Wiz Runtime Sensor — a lightweight agent (optional) that adds real-time threat detection to the agentless scanning foundation. Wiz Code — security scanning integrated into the developer pipeline, catching vulnerabilities before they reach production.

Wiz Defend — a cloud detection and response product that identifies and helps contain active threats in real time. Wiz Security Graph — a visual map of an organization's entire cloud environment showing how every resource connects and where attack paths exist.

Cloudflare

Cloudflare CDN — a content delivery network spanning 330+ cities in 120+ countries that caches and serves web content from the nearest location to each user, making websites dramatically faster. Cloudflare DDoS Protection — automatic detection and mitigation of distributed denial-of-service attacks.

Has blocked some of the largest DDoS attacks in internet history, including a 71 million requests-per-second attack in 2023. Cloudflare Workers — a serverless computing platform that lets developers deploy code to Cloudflare's edge network, running applications in 330+ locations worldwide with millisecond latency.

Cloudflare Zero Trust — a complete security platform replacing traditional VPNs and firewalls with identity-based access controls for remote workforces. Cloudflare R2 — object storage that competes with Amazon S3 but with zero egress fees, saving companies thousands on data transfer costs.

WHO BACKED THEM

Wiz

Sequoia Capital led early rounds and was the most prominent backer. Index Ventures, Insight Partners, and Greenoaks Capital participated in growth rounds.

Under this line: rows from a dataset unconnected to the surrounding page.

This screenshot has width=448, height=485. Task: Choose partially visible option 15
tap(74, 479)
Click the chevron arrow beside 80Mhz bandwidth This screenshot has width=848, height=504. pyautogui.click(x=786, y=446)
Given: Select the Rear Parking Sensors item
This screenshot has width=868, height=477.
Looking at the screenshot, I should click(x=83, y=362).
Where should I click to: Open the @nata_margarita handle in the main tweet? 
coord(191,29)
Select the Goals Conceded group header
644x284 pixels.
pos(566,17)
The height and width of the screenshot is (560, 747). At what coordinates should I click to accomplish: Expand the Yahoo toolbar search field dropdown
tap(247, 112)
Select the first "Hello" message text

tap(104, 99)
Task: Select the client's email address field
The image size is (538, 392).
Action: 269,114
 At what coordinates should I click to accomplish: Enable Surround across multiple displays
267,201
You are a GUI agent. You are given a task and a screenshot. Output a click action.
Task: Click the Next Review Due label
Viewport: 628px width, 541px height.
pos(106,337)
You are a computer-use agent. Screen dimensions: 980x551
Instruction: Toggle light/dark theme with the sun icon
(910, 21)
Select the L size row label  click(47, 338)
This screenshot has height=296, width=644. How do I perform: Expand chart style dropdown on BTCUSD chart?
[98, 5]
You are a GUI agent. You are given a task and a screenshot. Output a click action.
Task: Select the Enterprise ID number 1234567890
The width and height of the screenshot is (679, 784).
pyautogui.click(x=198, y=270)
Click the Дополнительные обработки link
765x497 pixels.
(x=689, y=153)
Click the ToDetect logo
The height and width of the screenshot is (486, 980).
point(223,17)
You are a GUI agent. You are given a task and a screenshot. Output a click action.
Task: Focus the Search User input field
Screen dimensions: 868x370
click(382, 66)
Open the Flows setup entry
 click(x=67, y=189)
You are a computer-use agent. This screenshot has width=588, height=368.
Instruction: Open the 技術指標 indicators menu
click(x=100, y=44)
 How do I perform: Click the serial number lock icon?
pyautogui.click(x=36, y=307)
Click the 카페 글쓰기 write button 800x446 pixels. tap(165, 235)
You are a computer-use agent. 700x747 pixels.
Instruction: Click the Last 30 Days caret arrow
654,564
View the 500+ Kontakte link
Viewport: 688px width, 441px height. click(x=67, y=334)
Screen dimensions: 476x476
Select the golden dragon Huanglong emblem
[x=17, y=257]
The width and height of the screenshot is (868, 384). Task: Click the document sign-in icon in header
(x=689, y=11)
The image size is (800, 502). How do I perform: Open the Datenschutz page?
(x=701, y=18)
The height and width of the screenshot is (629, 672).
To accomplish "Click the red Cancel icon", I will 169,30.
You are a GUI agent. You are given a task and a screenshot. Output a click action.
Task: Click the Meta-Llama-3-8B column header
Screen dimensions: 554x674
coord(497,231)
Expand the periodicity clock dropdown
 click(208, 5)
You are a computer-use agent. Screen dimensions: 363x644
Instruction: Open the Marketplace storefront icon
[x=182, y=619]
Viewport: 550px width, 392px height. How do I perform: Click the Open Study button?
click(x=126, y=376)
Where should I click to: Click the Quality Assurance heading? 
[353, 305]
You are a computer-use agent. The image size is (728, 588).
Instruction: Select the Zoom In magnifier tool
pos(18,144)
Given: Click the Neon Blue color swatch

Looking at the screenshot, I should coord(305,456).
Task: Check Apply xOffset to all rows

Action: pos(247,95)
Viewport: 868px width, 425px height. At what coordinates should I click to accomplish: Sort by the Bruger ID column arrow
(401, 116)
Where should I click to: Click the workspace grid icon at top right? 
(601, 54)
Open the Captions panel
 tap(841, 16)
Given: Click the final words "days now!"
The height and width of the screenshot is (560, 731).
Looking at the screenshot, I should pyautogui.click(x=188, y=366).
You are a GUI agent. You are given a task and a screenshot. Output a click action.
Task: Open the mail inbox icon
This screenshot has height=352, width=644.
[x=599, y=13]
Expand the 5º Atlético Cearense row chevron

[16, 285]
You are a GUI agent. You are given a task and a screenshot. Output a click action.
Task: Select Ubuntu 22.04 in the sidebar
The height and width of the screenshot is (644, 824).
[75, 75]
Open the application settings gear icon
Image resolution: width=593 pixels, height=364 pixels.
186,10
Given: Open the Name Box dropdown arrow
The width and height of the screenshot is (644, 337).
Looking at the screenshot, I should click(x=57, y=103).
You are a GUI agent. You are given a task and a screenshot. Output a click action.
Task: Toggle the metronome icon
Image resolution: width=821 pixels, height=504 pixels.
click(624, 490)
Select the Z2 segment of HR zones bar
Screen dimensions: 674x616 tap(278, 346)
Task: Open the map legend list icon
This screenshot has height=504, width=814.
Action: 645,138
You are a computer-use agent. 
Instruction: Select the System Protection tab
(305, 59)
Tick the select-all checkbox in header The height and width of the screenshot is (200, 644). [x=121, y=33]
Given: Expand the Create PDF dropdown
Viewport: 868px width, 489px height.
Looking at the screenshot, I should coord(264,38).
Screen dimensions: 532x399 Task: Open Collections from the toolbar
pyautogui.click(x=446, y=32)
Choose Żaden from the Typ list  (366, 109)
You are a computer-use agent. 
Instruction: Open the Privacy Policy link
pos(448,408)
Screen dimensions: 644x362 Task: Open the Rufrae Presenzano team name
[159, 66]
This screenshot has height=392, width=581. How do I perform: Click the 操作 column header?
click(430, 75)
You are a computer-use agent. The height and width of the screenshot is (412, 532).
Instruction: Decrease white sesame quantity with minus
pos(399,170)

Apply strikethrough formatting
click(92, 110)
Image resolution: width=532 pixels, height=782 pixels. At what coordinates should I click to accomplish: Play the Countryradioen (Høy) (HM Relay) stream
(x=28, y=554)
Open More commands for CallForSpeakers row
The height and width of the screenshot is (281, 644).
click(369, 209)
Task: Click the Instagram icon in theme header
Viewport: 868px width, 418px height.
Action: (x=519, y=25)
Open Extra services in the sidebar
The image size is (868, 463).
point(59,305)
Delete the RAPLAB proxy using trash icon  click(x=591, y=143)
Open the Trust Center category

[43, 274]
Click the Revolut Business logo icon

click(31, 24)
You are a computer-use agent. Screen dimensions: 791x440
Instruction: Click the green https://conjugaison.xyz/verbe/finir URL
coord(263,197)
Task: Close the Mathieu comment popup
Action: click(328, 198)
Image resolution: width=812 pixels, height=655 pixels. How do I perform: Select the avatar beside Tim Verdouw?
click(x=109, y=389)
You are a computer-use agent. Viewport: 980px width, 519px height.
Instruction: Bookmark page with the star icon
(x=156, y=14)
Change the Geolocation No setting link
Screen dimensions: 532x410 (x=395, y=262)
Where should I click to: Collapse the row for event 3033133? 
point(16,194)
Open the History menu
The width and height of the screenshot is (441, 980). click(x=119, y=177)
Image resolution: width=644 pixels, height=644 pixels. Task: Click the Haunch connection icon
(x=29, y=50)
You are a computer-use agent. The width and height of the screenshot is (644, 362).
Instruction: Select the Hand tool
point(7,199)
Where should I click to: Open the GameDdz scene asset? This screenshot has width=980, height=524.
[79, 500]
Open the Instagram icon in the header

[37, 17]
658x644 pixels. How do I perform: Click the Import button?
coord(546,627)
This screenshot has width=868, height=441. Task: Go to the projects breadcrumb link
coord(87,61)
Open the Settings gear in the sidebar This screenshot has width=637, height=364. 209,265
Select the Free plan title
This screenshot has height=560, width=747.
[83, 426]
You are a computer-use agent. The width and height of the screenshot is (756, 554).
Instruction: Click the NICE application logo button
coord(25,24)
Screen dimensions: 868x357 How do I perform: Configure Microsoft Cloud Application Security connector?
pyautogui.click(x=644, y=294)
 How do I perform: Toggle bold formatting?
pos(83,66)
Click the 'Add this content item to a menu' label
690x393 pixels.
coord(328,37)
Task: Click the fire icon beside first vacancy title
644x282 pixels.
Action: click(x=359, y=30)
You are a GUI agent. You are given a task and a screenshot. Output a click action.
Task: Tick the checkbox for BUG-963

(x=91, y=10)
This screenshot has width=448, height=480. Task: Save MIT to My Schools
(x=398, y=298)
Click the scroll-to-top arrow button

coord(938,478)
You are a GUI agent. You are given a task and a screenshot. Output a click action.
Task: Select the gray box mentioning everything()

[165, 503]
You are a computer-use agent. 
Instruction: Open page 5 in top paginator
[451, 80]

Cyberstarts (an Israeli cyber-focused VC) was an early seed investor. Andreessen Horowitz invested in later rounds.

The final private valuation of $12 billion came in a 2024 funding round before the $32 billion Google acquisition.

Cloudflare

New Enterprise Associates (NEA) led the Series A. Venrock, Pelion Venture Partners, and Union Square Ventures invested early.

Fidelity, Microsoft, Google Capital (now CapitalG), and Baidu all invested in later rounds — notably both Google and Baidu investing in the same company. The September 2019 IPO raised $525 million at a $4.4 billion valuation.

The stock has since grown significantly.